_Exercise requirements_
Transcribe all the data, leaving each word as it is.

_Source material_
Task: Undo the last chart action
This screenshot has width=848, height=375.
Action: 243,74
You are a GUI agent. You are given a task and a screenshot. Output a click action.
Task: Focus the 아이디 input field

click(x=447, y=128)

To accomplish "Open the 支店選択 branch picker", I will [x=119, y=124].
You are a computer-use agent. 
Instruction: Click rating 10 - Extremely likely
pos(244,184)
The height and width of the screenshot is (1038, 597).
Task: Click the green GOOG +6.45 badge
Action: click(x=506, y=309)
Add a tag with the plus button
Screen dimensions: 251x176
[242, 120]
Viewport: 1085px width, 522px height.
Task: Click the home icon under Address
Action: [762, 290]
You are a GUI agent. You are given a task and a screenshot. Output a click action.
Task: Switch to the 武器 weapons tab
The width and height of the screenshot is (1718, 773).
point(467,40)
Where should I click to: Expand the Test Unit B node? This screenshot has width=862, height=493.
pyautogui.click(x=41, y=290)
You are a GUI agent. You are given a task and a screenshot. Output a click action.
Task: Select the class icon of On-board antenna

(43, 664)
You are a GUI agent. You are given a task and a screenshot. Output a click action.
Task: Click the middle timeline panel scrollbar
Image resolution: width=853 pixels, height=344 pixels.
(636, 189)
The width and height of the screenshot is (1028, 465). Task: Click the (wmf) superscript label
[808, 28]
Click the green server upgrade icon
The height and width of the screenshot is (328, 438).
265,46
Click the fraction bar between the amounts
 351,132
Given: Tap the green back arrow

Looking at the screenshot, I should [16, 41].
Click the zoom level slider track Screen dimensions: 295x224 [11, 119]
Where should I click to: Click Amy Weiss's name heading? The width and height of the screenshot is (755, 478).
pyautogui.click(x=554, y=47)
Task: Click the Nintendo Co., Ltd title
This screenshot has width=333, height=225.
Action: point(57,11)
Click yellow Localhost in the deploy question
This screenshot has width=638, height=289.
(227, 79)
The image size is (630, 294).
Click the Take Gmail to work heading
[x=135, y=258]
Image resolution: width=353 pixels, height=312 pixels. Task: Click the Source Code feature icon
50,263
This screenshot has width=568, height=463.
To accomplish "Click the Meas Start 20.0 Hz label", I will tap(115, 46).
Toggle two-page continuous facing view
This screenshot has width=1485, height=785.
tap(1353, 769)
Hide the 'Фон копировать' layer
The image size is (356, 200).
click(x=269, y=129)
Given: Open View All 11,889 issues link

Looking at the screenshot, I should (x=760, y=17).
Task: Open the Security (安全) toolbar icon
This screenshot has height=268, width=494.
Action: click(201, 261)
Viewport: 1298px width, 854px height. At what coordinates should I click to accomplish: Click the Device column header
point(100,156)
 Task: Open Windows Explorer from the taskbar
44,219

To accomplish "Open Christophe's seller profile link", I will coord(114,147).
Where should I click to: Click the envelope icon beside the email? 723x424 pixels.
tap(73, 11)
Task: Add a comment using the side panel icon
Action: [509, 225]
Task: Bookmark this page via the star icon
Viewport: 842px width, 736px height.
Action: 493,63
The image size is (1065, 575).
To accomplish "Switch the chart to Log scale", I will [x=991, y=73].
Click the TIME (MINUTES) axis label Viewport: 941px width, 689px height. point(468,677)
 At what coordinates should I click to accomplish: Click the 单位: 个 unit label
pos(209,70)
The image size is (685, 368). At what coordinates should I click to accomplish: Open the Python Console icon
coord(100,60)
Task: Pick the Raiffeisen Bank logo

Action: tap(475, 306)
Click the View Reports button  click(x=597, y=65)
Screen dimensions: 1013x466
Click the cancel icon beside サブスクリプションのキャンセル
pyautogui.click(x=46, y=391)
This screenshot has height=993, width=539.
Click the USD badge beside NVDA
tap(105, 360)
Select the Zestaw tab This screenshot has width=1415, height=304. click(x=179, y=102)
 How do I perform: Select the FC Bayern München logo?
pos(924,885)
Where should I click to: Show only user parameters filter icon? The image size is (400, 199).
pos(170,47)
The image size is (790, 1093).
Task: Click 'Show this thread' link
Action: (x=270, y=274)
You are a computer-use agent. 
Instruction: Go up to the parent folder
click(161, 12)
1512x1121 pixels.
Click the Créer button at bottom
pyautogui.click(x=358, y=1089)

_Response box_
Task: Undo the last chart action
This screenshot has width=848, height=375.
Action: 243,74
You are a GUI agent. You are given a task and a screenshot. Output a click action.
Task: Focus the 아이디 input field

click(x=447, y=128)

To accomplish "Open the 支店選択 branch picker", I will [x=119, y=124].
You are a computer-use agent. 
Instruction: Click rating 10 - Extremely likely
pos(244,184)
The height and width of the screenshot is (1038, 597).
Task: Click the green GOOG +6.45 badge
Action: click(x=506, y=309)
Add a tag with the plus button
Screen dimensions: 251x176
[242, 120]
Viewport: 1085px width, 522px height.
Task: Click the home icon under Address
Action: [762, 290]
You are a GUI agent. You are given a task and a screenshot. Output a click action.
Task: Switch to the 武器 weapons tab
The width and height of the screenshot is (1718, 773).
point(467,40)
Where should I click to: Expand the Test Unit B node? This screenshot has width=862, height=493.
pyautogui.click(x=41, y=290)
You are a GUI agent. You are given a task and a screenshot. Output a click action.
Task: Select the class icon of On-board antenna

(43, 664)
You are a GUI agent. You are given a task and a screenshot. Output a click action.
Task: Click the middle timeline panel scrollbar
Image resolution: width=853 pixels, height=344 pixels.
(636, 189)
The width and height of the screenshot is (1028, 465). Task: Click the (wmf) superscript label
[808, 28]
Click the green server upgrade icon
The height and width of the screenshot is (328, 438).
265,46
Click the fraction bar between the amounts
 351,132
Given: Tap the green back arrow

Looking at the screenshot, I should [16, 41].
Click the zoom level slider track Screen dimensions: 295x224 [11, 119]
Where should I click to: Click Amy Weiss's name heading? The width and height of the screenshot is (755, 478).
pyautogui.click(x=554, y=47)
Task: Click the Nintendo Co., Ltd title
This screenshot has width=333, height=225.
Action: point(57,11)
Click yellow Localhost in the deploy question
This screenshot has width=638, height=289.
(227, 79)
The image size is (630, 294).
Click the Take Gmail to work heading
[x=135, y=258]
Image resolution: width=353 pixels, height=312 pixels. Task: Click the Source Code feature icon
50,263
This screenshot has width=568, height=463.
To accomplish "Click the Meas Start 20.0 Hz label", I will tap(115, 46).
Toggle two-page continuous facing view
This screenshot has width=1485, height=785.
tap(1353, 769)
Hide the 'Фон копировать' layer
The image size is (356, 200).
click(x=269, y=129)
Given: Open View All 11,889 issues link

Looking at the screenshot, I should (x=760, y=17).
Task: Open the Security (安全) toolbar icon
This screenshot has height=268, width=494.
Action: click(201, 261)
Viewport: 1298px width, 854px height. At what coordinates should I click to accomplish: Click the Device column header
point(100,156)
 Task: Open Windows Explorer from the taskbar
44,219

To accomplish "Open Christophe's seller profile link", I will coord(114,147).
Where should I click to: Click the envelope icon beside the email? 723x424 pixels.
tap(73, 11)
Task: Add a comment using the side panel icon
Action: [509, 225]
Task: Bookmark this page via the star icon
Viewport: 842px width, 736px height.
Action: 493,63
The image size is (1065, 575).
To accomplish "Switch the chart to Log scale", I will [x=991, y=73].
Click the TIME (MINUTES) axis label Viewport: 941px width, 689px height. point(468,677)
 At what coordinates should I click to accomplish: Click the 单位: 个 unit label
pos(209,70)
The image size is (685, 368). At what coordinates should I click to accomplish: Open the Python Console icon
coord(100,60)
Task: Pick the Raiffeisen Bank logo

Action: tap(475, 306)
Click the View Reports button  click(x=597, y=65)
Screen dimensions: 1013x466
Click the cancel icon beside サブスクリプションのキャンセル
pyautogui.click(x=46, y=391)
This screenshot has height=993, width=539.
Click the USD badge beside NVDA
tap(105, 360)
Select the Zestaw tab This screenshot has width=1415, height=304. click(x=179, y=102)
 How do I perform: Select the FC Bayern München logo?
pos(924,885)
Where should I click to: Show only user parameters filter icon? The image size is (400, 199).
pos(170,47)
The image size is (790, 1093).
Task: Click 'Show this thread' link
Action: (x=270, y=274)
You are a computer-use agent. 
Instruction: Go up to the parent folder
click(161, 12)
1512x1121 pixels.
Click the Créer button at bottom
pyautogui.click(x=358, y=1089)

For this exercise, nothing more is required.